** Task brief **
Please return every line of the records below that contains the word "search".
##### Data to use #####
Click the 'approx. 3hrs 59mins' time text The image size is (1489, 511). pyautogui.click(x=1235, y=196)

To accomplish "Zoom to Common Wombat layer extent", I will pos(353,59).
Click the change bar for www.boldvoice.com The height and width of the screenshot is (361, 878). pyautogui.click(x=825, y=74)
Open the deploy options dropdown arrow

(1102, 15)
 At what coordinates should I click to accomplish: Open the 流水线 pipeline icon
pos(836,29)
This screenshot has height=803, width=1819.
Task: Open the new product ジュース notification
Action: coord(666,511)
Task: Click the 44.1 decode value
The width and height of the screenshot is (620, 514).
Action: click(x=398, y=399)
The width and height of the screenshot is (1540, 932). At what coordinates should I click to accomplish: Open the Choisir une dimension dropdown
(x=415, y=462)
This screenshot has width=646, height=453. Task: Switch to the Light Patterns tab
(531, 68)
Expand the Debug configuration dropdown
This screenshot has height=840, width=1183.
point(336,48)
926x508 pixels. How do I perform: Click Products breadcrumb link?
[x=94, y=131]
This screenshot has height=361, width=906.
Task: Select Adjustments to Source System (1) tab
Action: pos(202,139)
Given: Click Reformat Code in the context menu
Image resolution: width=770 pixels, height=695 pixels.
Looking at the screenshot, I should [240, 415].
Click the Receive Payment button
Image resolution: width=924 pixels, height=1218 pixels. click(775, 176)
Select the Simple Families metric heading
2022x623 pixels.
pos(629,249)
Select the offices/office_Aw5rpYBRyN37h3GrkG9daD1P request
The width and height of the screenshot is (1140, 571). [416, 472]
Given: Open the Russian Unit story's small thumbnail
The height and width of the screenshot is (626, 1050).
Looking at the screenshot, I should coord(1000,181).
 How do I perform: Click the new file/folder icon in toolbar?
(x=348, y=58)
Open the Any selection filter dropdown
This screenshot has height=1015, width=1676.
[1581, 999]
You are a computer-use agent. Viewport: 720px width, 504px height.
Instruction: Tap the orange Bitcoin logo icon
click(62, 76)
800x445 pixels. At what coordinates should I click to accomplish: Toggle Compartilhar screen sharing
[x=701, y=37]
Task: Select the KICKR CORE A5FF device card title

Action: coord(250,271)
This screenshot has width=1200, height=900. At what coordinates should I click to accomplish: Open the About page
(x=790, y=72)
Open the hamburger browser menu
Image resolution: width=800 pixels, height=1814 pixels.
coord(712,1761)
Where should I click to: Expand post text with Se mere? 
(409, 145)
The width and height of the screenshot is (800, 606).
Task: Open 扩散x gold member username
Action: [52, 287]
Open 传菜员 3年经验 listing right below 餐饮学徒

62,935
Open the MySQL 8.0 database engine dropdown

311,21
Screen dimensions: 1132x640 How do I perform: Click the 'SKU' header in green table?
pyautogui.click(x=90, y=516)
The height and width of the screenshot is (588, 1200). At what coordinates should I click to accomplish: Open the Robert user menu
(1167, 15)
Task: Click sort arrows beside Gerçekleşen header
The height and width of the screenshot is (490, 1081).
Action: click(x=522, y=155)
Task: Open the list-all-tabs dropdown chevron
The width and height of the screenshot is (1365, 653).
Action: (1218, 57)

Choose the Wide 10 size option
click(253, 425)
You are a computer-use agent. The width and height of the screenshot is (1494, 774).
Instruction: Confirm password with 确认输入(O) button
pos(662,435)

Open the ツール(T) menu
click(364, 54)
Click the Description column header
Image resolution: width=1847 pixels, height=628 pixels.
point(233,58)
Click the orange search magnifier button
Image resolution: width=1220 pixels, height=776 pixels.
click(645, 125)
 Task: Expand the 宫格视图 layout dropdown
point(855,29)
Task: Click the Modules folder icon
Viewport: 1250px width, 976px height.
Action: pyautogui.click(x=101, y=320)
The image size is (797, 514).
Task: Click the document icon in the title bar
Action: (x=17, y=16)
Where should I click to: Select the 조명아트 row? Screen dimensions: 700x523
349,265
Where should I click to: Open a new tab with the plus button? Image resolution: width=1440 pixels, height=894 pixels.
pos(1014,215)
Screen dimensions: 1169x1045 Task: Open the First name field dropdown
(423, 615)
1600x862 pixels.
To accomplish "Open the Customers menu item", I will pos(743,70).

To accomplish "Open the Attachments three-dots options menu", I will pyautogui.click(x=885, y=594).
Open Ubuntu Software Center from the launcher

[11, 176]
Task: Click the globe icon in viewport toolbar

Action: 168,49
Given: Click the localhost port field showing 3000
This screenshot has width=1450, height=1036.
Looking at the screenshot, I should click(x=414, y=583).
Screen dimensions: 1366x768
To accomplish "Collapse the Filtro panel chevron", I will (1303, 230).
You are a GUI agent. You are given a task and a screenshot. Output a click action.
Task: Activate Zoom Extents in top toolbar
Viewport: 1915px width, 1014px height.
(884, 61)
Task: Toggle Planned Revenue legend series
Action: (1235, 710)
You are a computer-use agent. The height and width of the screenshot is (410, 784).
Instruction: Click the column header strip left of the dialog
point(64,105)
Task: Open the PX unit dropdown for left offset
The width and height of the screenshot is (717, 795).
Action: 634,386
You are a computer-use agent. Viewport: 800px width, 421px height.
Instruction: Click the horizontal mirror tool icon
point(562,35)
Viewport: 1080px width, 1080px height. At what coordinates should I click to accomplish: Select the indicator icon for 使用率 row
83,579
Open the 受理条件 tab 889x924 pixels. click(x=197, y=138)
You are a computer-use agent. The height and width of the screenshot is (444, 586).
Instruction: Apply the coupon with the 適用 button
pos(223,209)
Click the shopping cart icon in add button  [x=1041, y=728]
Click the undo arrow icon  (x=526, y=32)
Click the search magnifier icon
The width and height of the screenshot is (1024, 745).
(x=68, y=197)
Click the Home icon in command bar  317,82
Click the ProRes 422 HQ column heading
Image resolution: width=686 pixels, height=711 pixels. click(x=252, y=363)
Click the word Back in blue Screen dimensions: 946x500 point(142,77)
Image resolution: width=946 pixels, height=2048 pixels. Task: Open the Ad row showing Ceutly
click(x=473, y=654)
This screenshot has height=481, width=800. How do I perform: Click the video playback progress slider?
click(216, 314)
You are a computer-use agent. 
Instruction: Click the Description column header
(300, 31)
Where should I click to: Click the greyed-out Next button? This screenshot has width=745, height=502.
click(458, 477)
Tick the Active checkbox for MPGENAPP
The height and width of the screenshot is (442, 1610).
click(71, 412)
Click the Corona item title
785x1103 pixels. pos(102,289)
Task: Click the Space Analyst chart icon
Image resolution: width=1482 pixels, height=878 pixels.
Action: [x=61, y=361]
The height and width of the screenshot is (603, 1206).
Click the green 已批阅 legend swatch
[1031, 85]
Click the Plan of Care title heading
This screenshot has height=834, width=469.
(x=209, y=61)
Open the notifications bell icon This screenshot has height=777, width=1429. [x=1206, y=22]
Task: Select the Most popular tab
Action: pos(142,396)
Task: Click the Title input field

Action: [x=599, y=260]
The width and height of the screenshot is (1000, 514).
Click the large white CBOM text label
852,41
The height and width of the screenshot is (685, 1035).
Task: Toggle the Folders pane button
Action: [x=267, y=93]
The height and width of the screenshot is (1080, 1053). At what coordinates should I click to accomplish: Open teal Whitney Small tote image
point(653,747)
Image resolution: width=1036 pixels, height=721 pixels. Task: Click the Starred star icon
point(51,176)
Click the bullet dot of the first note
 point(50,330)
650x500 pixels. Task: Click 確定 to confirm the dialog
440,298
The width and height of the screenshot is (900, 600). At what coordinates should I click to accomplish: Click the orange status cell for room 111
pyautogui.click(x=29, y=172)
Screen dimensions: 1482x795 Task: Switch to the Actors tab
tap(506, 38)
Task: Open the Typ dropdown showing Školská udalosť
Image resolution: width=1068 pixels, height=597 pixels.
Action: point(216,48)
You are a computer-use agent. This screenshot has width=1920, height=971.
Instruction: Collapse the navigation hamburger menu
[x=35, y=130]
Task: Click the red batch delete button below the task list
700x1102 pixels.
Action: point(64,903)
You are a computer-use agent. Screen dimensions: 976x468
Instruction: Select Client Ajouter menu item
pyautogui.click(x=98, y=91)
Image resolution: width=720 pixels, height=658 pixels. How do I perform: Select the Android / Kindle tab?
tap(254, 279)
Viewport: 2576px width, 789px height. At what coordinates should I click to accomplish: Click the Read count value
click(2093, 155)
#####
** Problem solution **
Click the orange search magnifier button
Click the search magnifier icon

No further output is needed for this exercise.